Bo in limbo. Her husband meanwhile dangles in limbo, suspended from the Communist Party and deprived of his position in Chongqing but not subject to the kind of summary justice meted out to the Gang of Four when the tide turned against them after Mao’s death. The leadership coalition that has lined up against him looks every bit as strong as the coming together of different leadership figures in 1976, and it appears united in the determination to rid the regime of the troublesome princeling. As shown by the continuation of the Party’s disciplinary powers, the legal system has little impact when top-level politics are involved.
Politics rule. And yet one cannot escape the feeling that the careful orchestration of such proceedings by the authorities is not what it used to be. This is not so much because of what goes on in court as because the social context has changed. And one may disregard the handful of Maoist protestors – the leadership has shown its muscle by closing down new left outlets. It is instead that people have become more worldly and see the unrolling of the Bo case for what it is – a power struggle in which Gu was caught up and became the fall figure, as explained in our earlier posting.

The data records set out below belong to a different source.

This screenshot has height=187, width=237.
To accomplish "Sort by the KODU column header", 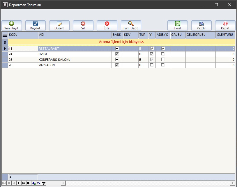I will pos(23,35).
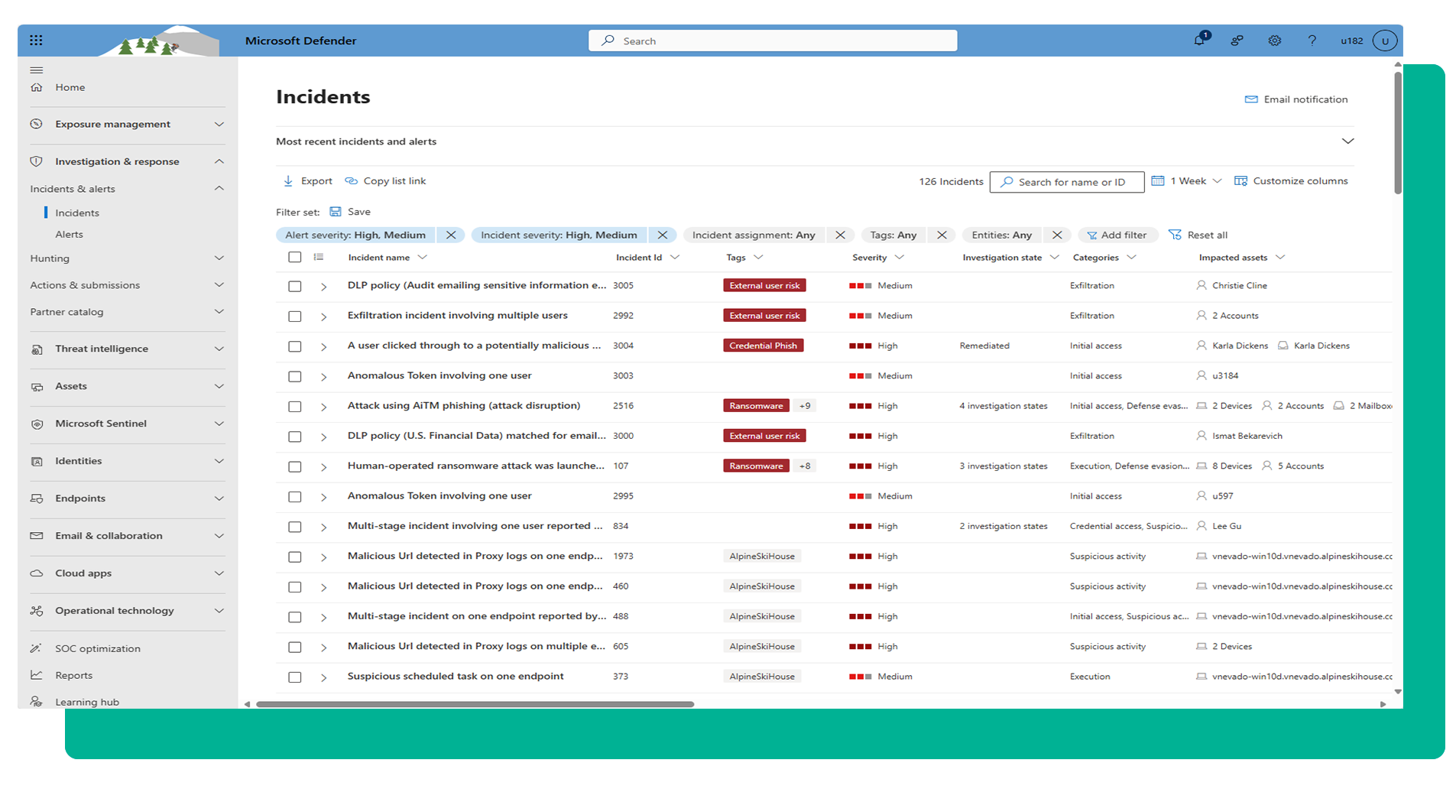Open Alerts in the sidebar
1456x789 pixels.
coord(69,235)
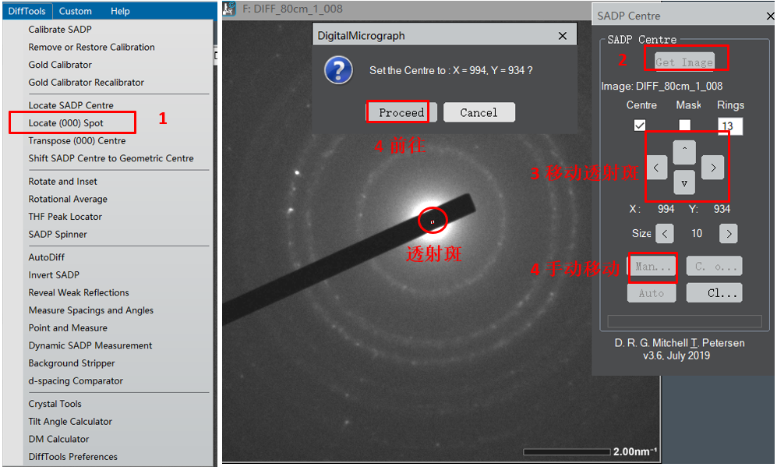
Task: Choose Rotational Average from the menu
Action: (68, 199)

If the police chief had not tried to defect and Bo’s foes had not seized the opportunity provided by Neil Heywood’s death to unseat the baron of Chongqing, Gu would have remained untroubled. As her husband rose to the Standing Committee, whatever happened at the resort hotel in the hills would have remained secret. There is indeed a parallel with the fate of Jiang Qing: in the end, it all boils down to politics.